Memata-matai adalah pekerjaanku selama bertahun-tahun. Aku tidak pernah memilih apa atau siapa yang harus menjadi targetku. Pihak mana pun boleh menggunakan jasaku. Selama menerima bayaran yang pantas, aku pasti bersedia. Tentu saja, aku mengutamakan kepuasan mereka. Mungkin itulah alasan mengapa aku tak pernah lowong pekerjaan.
Sebagai langkah awal, aku melintasi kafe itu beberapa kali untuk mengawasi situasi. Pantang bagiku untuk bertindak gegabah, karena selalu ada hal di luar dugaan. Aku harus menyingkirkan hal-hal semacam itu untuk memastikan pekerjaanku aman nantinya. Untuk langkah berikutnya, aku berniat mengunjungi kafe itu secara teratur. Seminggu tiga kali.
Kuamati orang-orang yang berdiri di depan kafe pada kunjungan pertamaku siang ini. Hampir dapat dipastikan, mereka adalah calon pengunjung. Beberapa di antaranya hanya berdiri menatap pintu, berjalan mondar mandir, lalu berbalik meninggalkan kafe. Ada pula yang sudah menyentuh gagang pintu, namun urung mendorongnya dan melangkah masuk. Mungkin mereka merasa bimbang. Sisanya adalah mereka yang masuk ke dalam kafe tanpa terlihat ragu-ragu.
Suasana dalam kafe tak ubahnya seperti kafe lain pada umumnya. Meja dan kursi dari berbahan kayu palet mengisi separuh ruangan kafe. Lampu-lampu pijar dalam sangkar besi piramida seperti tercurah dari langit-langit. Mural pemandangan dari berbagai belahan dunia memenuhi permukaan dinding kafe. Sesekali, terdengar denting sendok saat beradu dengan pinggiran cangkir. Pada sudut kiri dan kanan di ujung ruangan, tirai hitam nampak menjuntai, menyentuh lantai berwarna abu-abu pekat.

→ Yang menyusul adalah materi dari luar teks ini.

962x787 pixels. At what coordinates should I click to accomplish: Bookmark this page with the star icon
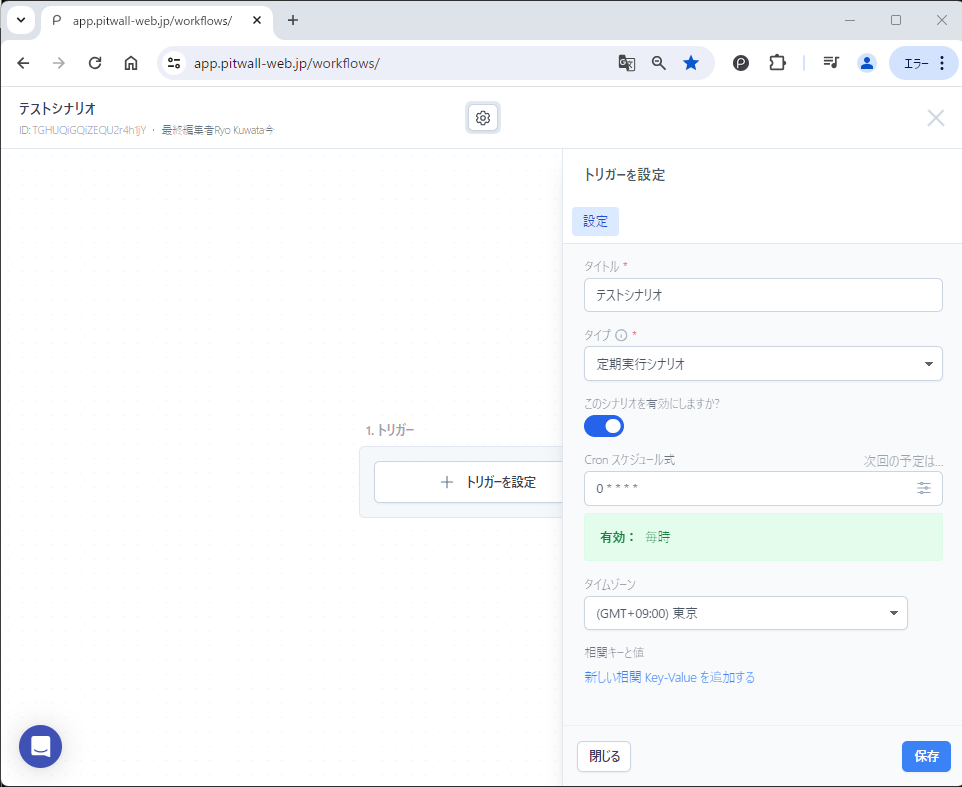pos(691,63)
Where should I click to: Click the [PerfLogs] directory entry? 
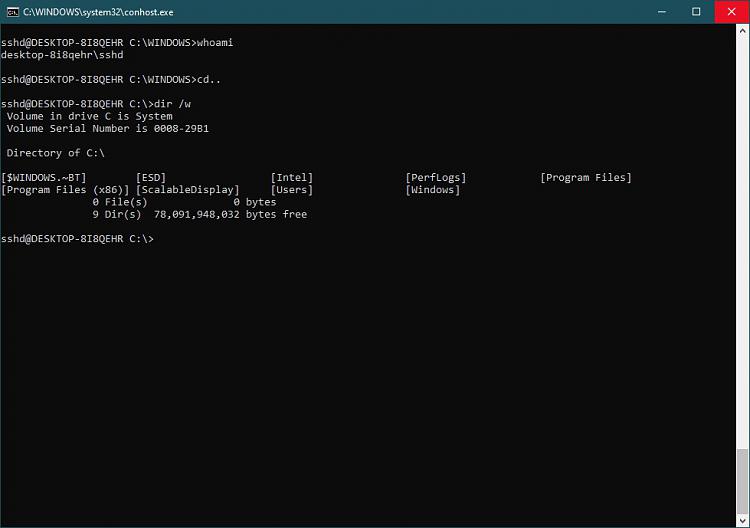click(x=436, y=178)
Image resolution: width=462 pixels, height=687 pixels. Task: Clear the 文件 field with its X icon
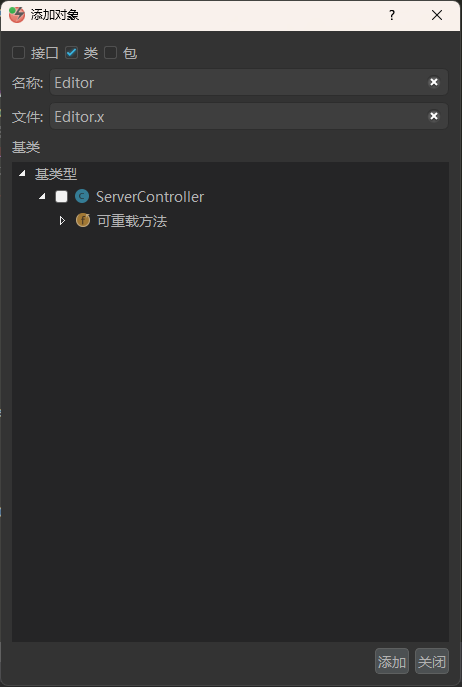(434, 116)
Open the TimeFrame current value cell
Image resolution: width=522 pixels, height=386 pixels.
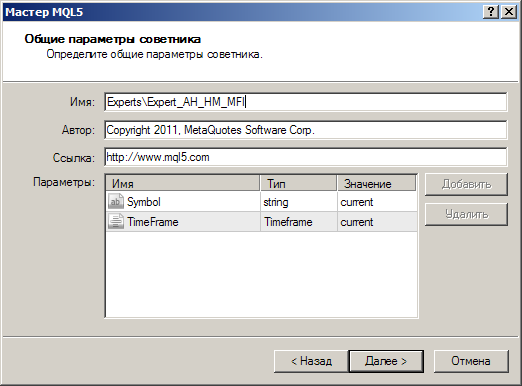pos(377,222)
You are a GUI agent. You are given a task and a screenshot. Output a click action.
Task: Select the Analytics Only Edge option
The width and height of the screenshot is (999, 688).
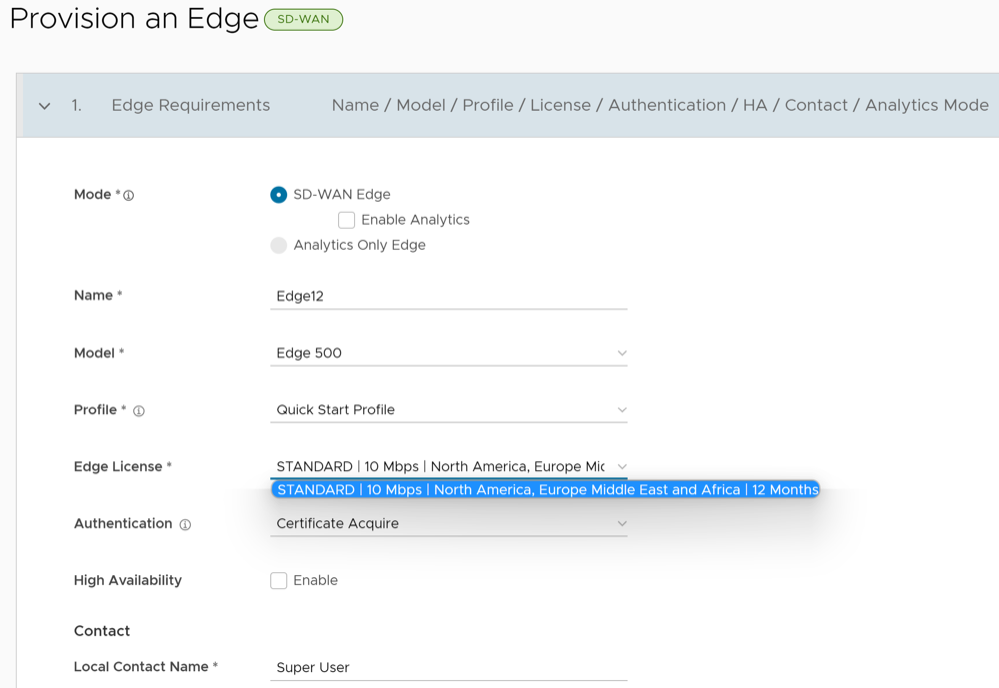pos(279,245)
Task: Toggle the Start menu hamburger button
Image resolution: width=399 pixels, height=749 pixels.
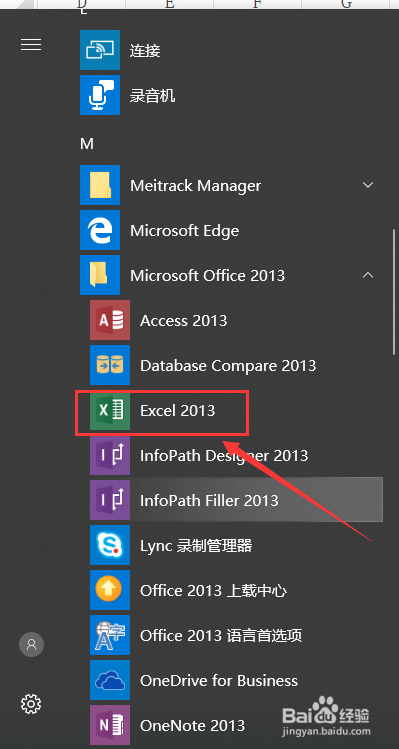Action: coord(31,45)
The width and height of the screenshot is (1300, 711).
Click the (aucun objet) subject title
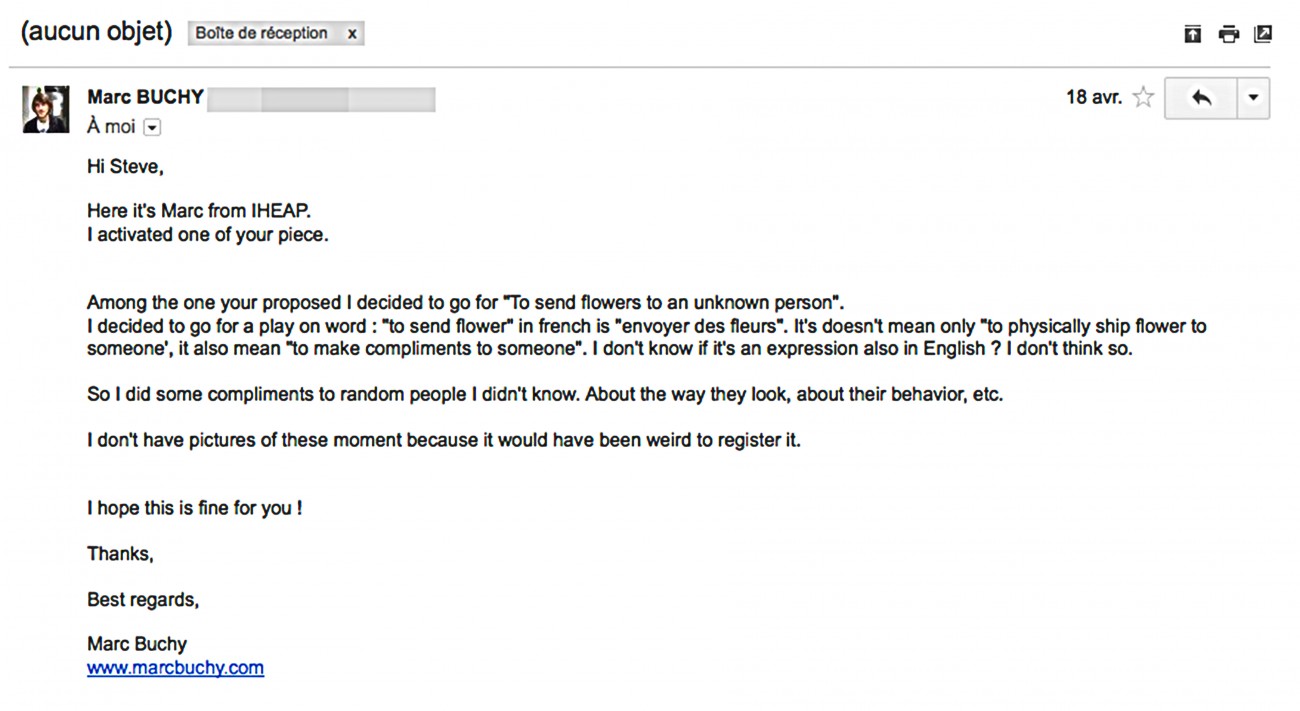96,32
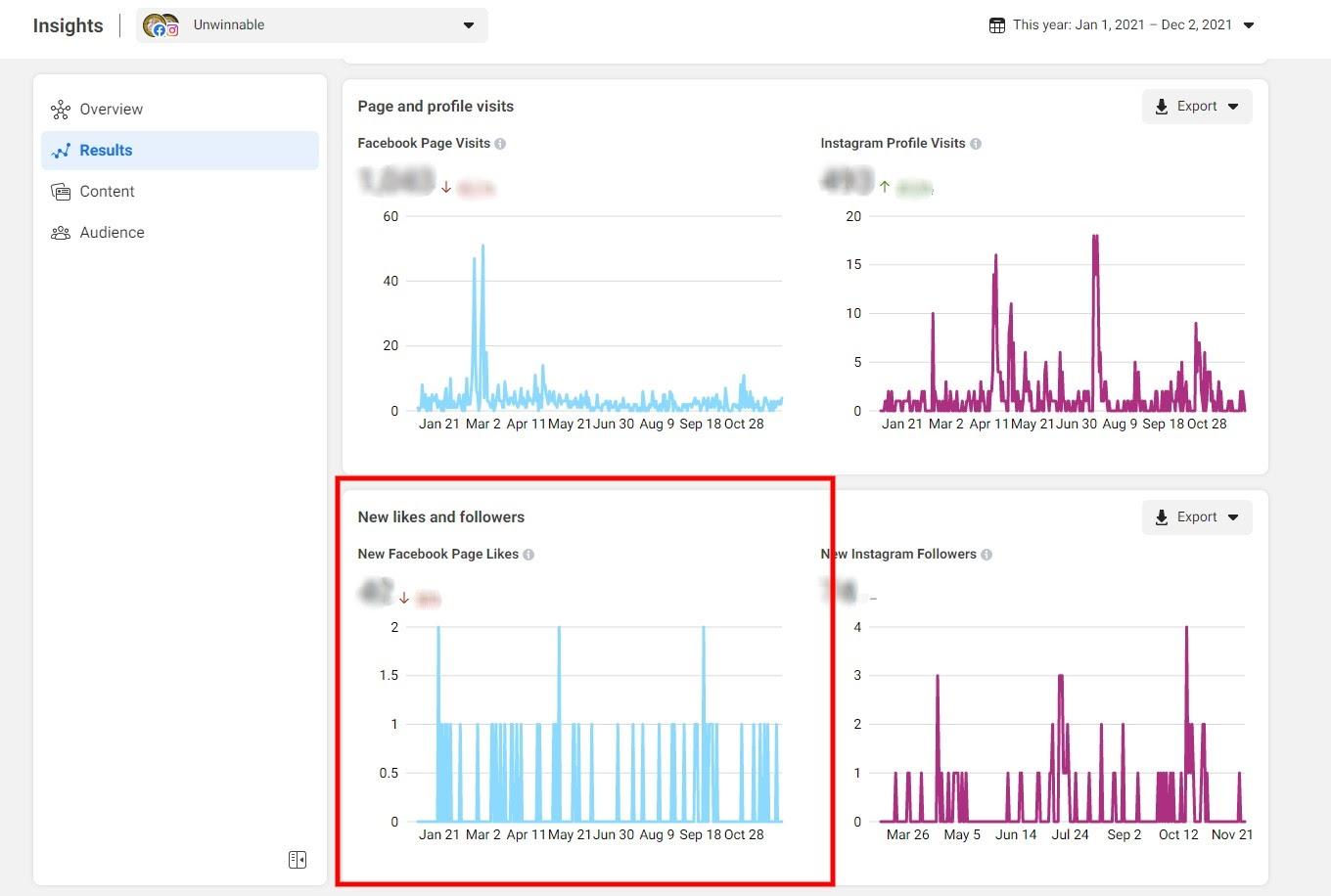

Hal yang terasa berbeda adalah kemuraman yang memenuhi seisi kafe. Setiap orang duduk sendirian dengan wajah putus asa. Mereka membisu, terisak, atau berkata-kata dengan diri sendiri. Para pelayan tak kalah muramnya dengan pengunjung. Mereka melayani pengunjung tanpa senyuman. Para pelayan berseragam hitam itu hanya mendatangi meja, mencatat pesanan, lalu pergi tanpa mengucapkan terima kasih.
"Apa menu unggulan kafe ini?" tanyaku pada seorang pelayan perempuan yang mendatangi mejaku.